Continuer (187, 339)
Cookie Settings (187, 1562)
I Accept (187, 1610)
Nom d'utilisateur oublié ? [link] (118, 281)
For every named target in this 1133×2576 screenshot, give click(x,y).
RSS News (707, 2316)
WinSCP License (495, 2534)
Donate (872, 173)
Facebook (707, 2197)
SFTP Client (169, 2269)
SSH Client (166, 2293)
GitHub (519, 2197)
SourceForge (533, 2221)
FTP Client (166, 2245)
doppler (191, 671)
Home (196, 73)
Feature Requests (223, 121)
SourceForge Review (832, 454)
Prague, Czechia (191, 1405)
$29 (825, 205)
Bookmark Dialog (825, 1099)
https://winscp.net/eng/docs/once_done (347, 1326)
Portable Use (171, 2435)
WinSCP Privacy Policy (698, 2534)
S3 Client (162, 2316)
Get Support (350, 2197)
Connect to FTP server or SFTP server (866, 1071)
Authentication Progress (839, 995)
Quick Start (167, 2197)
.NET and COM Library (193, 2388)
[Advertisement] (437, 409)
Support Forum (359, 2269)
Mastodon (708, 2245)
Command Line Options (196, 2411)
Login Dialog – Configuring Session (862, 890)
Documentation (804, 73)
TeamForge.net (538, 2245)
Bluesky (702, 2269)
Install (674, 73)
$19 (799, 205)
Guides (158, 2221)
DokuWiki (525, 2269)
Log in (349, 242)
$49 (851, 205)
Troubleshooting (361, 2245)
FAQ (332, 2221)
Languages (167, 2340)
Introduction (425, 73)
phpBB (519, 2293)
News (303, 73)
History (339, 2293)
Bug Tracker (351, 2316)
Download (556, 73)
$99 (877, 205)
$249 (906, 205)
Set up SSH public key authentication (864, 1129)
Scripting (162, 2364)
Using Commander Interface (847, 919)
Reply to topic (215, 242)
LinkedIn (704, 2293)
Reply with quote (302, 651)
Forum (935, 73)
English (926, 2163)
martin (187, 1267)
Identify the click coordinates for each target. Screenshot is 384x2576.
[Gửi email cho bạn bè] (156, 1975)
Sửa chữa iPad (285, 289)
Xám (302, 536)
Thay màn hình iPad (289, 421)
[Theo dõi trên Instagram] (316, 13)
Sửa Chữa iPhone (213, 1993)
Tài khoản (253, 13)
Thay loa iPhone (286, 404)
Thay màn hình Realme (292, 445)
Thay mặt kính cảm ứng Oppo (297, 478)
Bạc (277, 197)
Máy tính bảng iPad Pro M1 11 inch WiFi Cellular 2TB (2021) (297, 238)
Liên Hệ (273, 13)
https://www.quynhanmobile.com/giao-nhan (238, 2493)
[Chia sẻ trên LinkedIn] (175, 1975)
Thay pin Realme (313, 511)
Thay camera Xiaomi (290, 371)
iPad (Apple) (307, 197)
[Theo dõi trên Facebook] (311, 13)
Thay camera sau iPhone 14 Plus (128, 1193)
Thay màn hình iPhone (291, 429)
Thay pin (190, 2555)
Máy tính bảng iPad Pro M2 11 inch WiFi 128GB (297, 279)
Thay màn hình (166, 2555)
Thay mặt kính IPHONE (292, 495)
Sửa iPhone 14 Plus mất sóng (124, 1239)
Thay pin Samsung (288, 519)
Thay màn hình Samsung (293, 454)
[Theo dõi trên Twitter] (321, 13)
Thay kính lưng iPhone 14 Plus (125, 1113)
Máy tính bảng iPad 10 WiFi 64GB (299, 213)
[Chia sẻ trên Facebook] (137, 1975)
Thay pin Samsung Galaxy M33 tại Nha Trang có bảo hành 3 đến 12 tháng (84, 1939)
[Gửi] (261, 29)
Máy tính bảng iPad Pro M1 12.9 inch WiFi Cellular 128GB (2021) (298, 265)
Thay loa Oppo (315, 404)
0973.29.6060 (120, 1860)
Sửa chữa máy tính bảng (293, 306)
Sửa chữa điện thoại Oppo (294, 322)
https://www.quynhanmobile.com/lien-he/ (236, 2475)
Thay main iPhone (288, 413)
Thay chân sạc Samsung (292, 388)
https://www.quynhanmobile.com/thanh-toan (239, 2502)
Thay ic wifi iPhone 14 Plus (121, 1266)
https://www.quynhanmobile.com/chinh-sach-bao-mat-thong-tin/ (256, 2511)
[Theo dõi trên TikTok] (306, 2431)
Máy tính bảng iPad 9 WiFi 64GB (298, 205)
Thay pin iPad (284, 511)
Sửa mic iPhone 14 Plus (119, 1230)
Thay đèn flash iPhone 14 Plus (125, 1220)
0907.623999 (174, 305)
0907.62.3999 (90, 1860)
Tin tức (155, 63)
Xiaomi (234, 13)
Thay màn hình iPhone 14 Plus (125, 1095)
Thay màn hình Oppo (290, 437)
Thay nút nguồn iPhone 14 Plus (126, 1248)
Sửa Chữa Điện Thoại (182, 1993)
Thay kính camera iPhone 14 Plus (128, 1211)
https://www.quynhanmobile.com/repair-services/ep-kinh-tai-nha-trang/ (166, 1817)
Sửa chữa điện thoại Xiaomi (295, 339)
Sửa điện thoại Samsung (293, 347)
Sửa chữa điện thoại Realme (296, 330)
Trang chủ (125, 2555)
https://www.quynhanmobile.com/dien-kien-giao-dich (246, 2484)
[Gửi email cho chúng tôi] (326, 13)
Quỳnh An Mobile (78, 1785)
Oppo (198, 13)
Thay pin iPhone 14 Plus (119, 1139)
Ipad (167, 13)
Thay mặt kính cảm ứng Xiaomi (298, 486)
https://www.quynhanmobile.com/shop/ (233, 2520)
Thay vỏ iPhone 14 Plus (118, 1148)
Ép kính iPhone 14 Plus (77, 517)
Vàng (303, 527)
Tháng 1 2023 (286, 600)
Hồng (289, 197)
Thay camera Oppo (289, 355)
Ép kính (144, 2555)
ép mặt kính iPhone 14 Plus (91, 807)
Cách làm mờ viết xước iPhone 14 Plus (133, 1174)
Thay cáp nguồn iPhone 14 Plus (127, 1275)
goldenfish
· · · · ·
Give the whole listing again, character for character.

Continuer (187, 339)
Cookie Settings (187, 1562)
I Accept (187, 1610)
Nom d'utilisateur oublié ? [link] (118, 281)
For every named target in this 1133×2576 screenshot, give click(x,y).
RSS News (707, 2316)
WinSCP License (495, 2534)
Donate (872, 173)
Facebook (707, 2197)
SFTP Client (169, 2269)
SSH Client (166, 2293)
GitHub (519, 2197)
SourceForge (533, 2221)
FTP Client (166, 2245)
doppler (191, 671)
Home (196, 73)
Feature Requests (223, 121)
SourceForge Review (832, 454)
Prague, Czechia (191, 1405)
$29 (825, 205)
Bookmark Dialog (825, 1099)
https://winscp.net/eng/docs/once_done (347, 1326)
Portable Use (171, 2435)
WinSCP Privacy Policy (698, 2534)
S3 Client (162, 2316)
Get Support (350, 2197)
Connect to FTP server or SFTP server (866, 1071)
Authentication Progress (839, 995)
Quick Start (167, 2197)
.NET and COM Library (193, 2388)
[Advertisement] (437, 409)
Support Forum (359, 2269)
Mastodon (708, 2245)
Command Line Options (196, 2411)
Login Dialog – Configuring Session (862, 890)
Documentation (804, 73)
TeamForge.net (538, 2245)
Bluesky (702, 2269)
Install (674, 73)
$19 (799, 205)
Guides (158, 2221)
DokuWiki (525, 2269)
Log in (349, 242)
$49 (851, 205)
Troubleshooting (361, 2245)
FAQ (332, 2221)
Languages (167, 2340)
Introduction (425, 73)
phpBB (519, 2293)
News (303, 73)
History (339, 2293)
Bug Tracker (351, 2316)
Download (556, 73)
$99 (877, 205)
$249 (906, 205)
Set up SSH public key authentication (864, 1129)
Scripting (162, 2364)
Using Commander Interface (847, 919)
Reply to topic (215, 242)
LinkedIn (704, 2293)
Reply with quote (302, 651)
Forum (935, 73)
English (926, 2163)
martin (187, 1267)
Identify the click coordinates for each target. Screenshot is 384x2576.
[Gửi email cho bạn bè] (156, 1975)
Sửa chữa iPad (285, 289)
Xám (302, 536)
Thay màn hình iPad (289, 421)
[Theo dõi trên Instagram] (316, 13)
Sửa Chữa iPhone (213, 1993)
Tài khoản (253, 13)
Thay loa iPhone (286, 404)
Thay màn hình Realme (292, 445)
Thay mặt kính cảm ứng Oppo (297, 478)
Bạc (277, 197)
Máy tính bảng iPad Pro M1 11 inch WiFi Cellular 2TB (2021) (297, 238)
Liên Hệ (273, 13)
https://www.quynhanmobile.com/giao-nhan (238, 2493)
[Chia sẻ trên LinkedIn] (175, 1975)
Thay pin Realme (313, 511)
Thay camera Xiaomi (290, 371)
iPad (Apple) (307, 197)
[Theo dõi trên Facebook] (311, 13)
Thay camera sau iPhone 14 Plus (128, 1193)
Thay màn hình iPhone (291, 429)
Thay pin (190, 2555)
Máy tính bảng iPad Pro M2 11 inch WiFi 128GB (297, 279)
Thay màn hình (166, 2555)
Thay mặt kính IPHONE (292, 495)
Sửa iPhone 14 Plus mất sóng (124, 1239)
Thay pin Samsung (288, 519)
Thay màn hình Samsung (293, 454)
[Theo dõi trên Twitter] (321, 13)
Thay kính lưng iPhone 14 Plus (125, 1113)
Máy tính bảng iPad 10 WiFi 64GB (299, 213)
[Chia sẻ trên Facebook] (137, 1975)
Thay pin Samsung Galaxy M33 tại Nha Trang có bảo hành 3 đến 12 tháng (84, 1939)
[Gửi] (261, 29)
Máy tính bảng iPad Pro M1 12.9 inch WiFi Cellular 128GB (2021) (298, 265)
Thay loa Oppo (315, 404)
0973.29.6060 (120, 1860)
Sửa chữa máy tính bảng (293, 306)
Sửa chữa điện thoại Oppo (294, 322)
https://www.quynhanmobile.com/lien-he/ (236, 2475)
Thay main iPhone (288, 413)
Thay chân sạc Samsung (292, 388)
https://www.quynhanmobile.com/thanh-toan (239, 2502)
Thay ic wifi iPhone 14 Plus (121, 1266)
https://www.quynhanmobile.com/chinh-sach-bao-mat-thong-tin/ (256, 2511)
[Theo dõi trên TikTok] (306, 2431)
Máy tính bảng iPad 9 WiFi 64GB (298, 205)
Thay pin iPad (284, 511)
Sửa mic iPhone 14 Plus (119, 1230)
Thay đèn flash iPhone 14 Plus (125, 1220)
0907.623999 (174, 305)
0907.62.3999 (90, 1860)
Tin tức (155, 63)
Xiaomi (234, 13)
Thay màn hình iPhone 14 Plus (125, 1095)
Thay màn hình Oppo (290, 437)
Thay nút nguồn iPhone 14 Plus (126, 1248)
Sửa Chữa Điện Thoại (182, 1993)
Thay kính camera iPhone 14 Plus (128, 1211)
https://www.quynhanmobile.com/repair-services/ep-kinh-tai-nha-trang/ (166, 1817)
Sửa chữa điện thoại Xiaomi (295, 339)
Sửa điện thoại Samsung (293, 347)
Sửa chữa điện thoại Realme (296, 330)
Trang chủ (125, 2555)
https://www.quynhanmobile.com/dien-kien-giao-dich (246, 2484)
[Gửi email cho chúng tôi] (326, 13)
Quỳnh An Mobile (78, 1785)
Oppo (198, 13)
Thay pin iPhone 14 Plus (119, 1139)
Ipad (167, 13)
Thay mặt kính cảm ứng Xiaomi (298, 486)
https://www.quynhanmobile.com/shop/ (233, 2520)
Thay vỏ iPhone 14 Plus (118, 1148)
Ép kính iPhone 14 Plus (77, 517)
Vàng (303, 527)
Tháng 1 2023 (286, 600)
Hồng (289, 197)
Thay camera Oppo (289, 355)
Ép kính (144, 2555)
ép mặt kính iPhone 14 Plus (91, 807)
Cách làm mờ viết xước iPhone 14 Plus (133, 1174)
Thay cáp nguồn iPhone 14 Plus (127, 1275)
goldenfish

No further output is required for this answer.